Create a new namespace in the feature store.

Args

name : str
name of the namespace.
description : str, optional
description for this namespace.
url : str
url of data store.
storage_options : dict, optional
storage options, e.g. access credentials.
backend : str, optional
storage backend, see bytehub._storage.available_backends, defaults to "pandas".
meta : dict, optional
key/value pairs of metadata.
def delete_feature(self, name, namespace=None, delete_data=False)

Delete a feature from the feature store.

Args

name : str
name of feature to delete.
namespace : str, optional
namespace, if not included in feature name.
delete_data : bool, optional
if set to True will delete underlying stored data for this feature, otherwise default behaviour is to delete the feature store metadata but leave the stored timeseries values intact.
def delete_namespace(self, name)

Delete a namespace from the feature store.

Args

name
namespace to be deleted.
def last(self, features)

Fetch the last value of one or more features.

Args

features : Union[str, list, pd.DataFrame]
feature or features to fetch.

Returns

dict
dictionary of name, last value pairs.
def list_features(self, **kwargs)

List features in the feature store.

Search by namespace, name and/or regex query

Args

name : str, optional
name of feature to filter by.
namespace : str, optional
namespace to filter by.
regex : str, optional
regex filter on name.
friendly : bool, optional
simplify output for user.

Returns

pd.DataFrame
DataFrame of features and metadata.
def list_namespaces(self, **kwargs)

List namespaces in the feature store.

Search by name or regex query.

Args

name : str, optional
name of namespace to filter by.
namespace : str, optional
same as name.
regex : str, optional
regex filter on name.

Returns

pd.DataFrame
DataFrame of namespaces and metadata.
def load_dataframe(self, features, from_date=None, to_date=None, freq=None, time_travel=None)

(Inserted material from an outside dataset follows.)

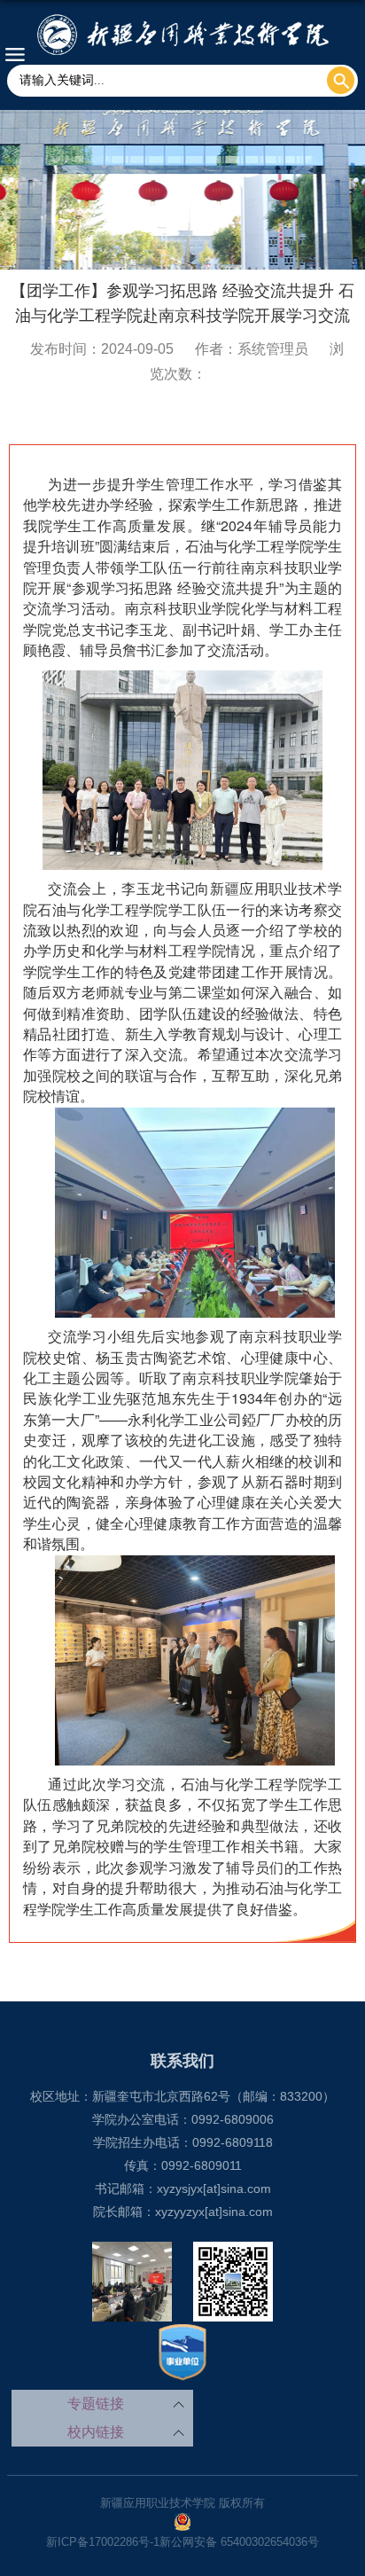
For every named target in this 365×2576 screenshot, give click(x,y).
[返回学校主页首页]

Load a DataFrame of feature values from the feature store.

Args

features : Union[str, list, pd.DataFrame]
name of feature to load, or list/DataFrame of feature namespaces/name.
from_date : datetime, optional
start date to load timeseries from, defaults to everything.
to_date : datetime, optional
end date to load timeseries to, defaults to everything.
freq : str, optional
frequency interval at which feature values should be sampled.
time_travel : str, optional
timedelta string, indicating that time-travel should be applied to the returned timeseries values, useful in forecasting applications.

Returns

Union[pd.DataFrame, dask.DataFrame]
depending on which backend was specified in the feature store.
def save_dataframe(self, df, name=None, namespace=None)

Save a DataFrame of feature values to the feature store.

Args

df : pd.DataFrame
DataFrame of feature values. Must have a time column or DateTimeIndex of time values. Optionally include a created_time column (defaults to utcnow() if omitted). For a single feature: a value column, or column header of feature namespace/name. For multiple features name the columns using namespace/name.
name : str, optional
name of feature, if not included in DataFrame column name.
namespace : str, optional
namespace, if not included in DataFrame column name.
def transform(self, name, namespace=None, from_features=[])

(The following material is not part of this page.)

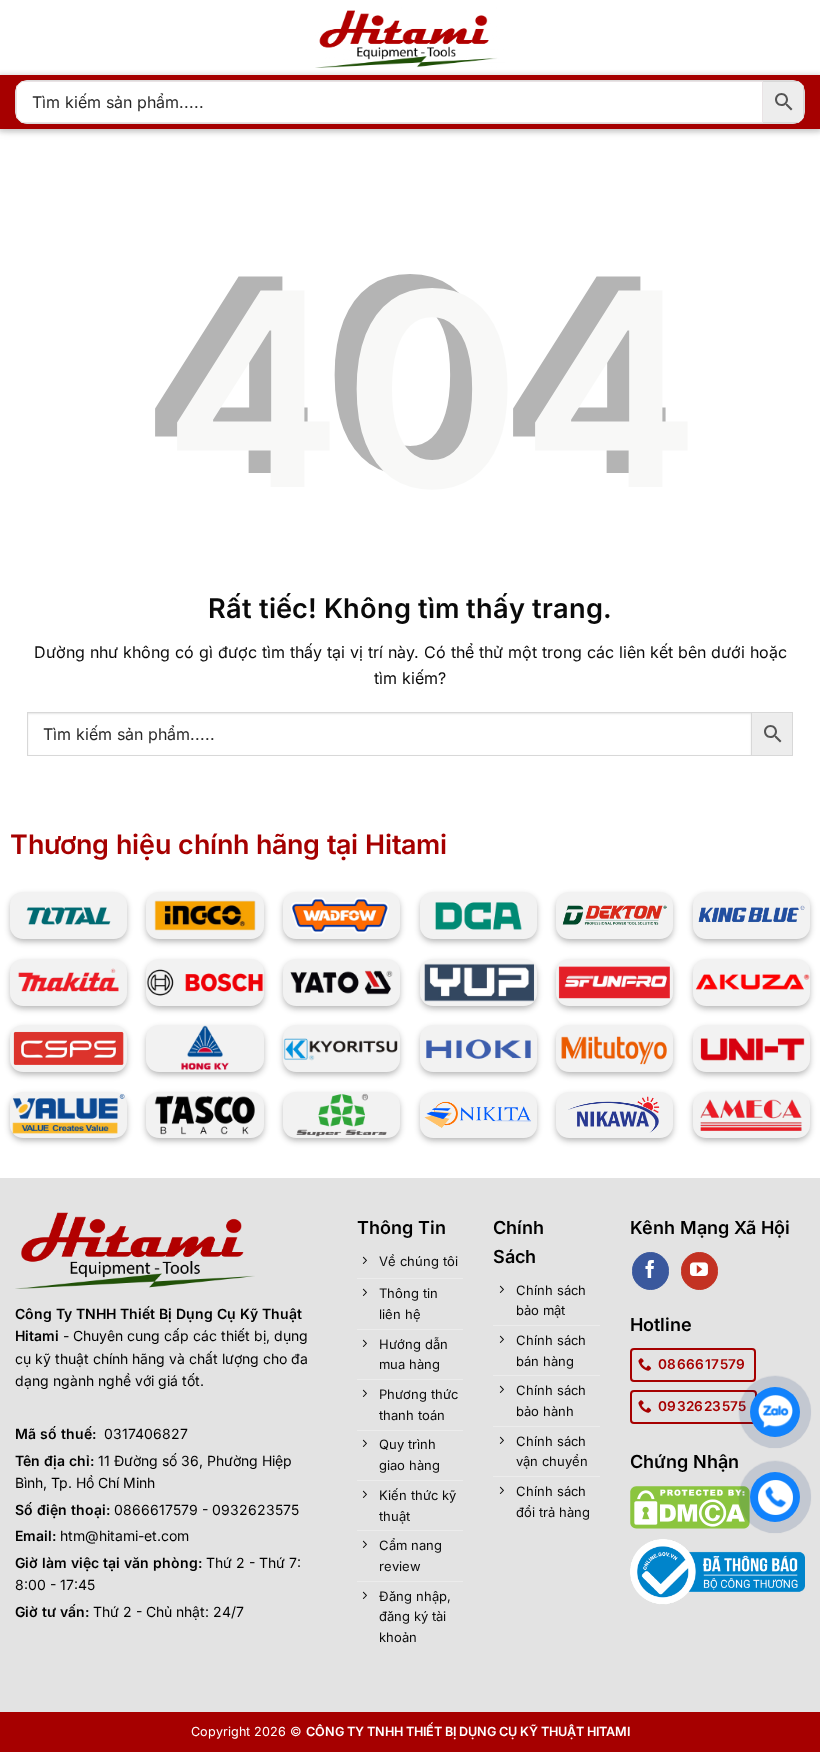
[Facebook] (650, 1271)
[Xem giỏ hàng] (555, 38)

Decorator for creating/updating virtual (transformed) features. Use this on a function that accepts a dataframe input and returns an output dataframe of tranformed values.

Args

name : str
feature to update.
namespace : str, optional
namespace, if not included in feature name.
from_features : list
list of features which should be transformed by this one
def update_feature(self, name, namespace=None, **kwargs)

Update a feature in the feature store.

Args

name : str
feature to update.
namespace : str, optional
namespace, if not included in feature name.
description : str, optional
updated description.
transform : str, optional
pickled function code for feature transforms.
meta : dict, optional
updated key/value pairs of metadata. To remove metadata, update using {"key_to_remove": None}.
def update_namespace(self, name, **kwargs)

Update a namespace in the feature store.

Args

name : str
namespace to update.
description : str, optional
updated description.
storage_options : dict, optional
updated storage options.
meta : dict, optional
updated key/value pairs of metadata. To remove metadata, update using {"key_to_remove": None}.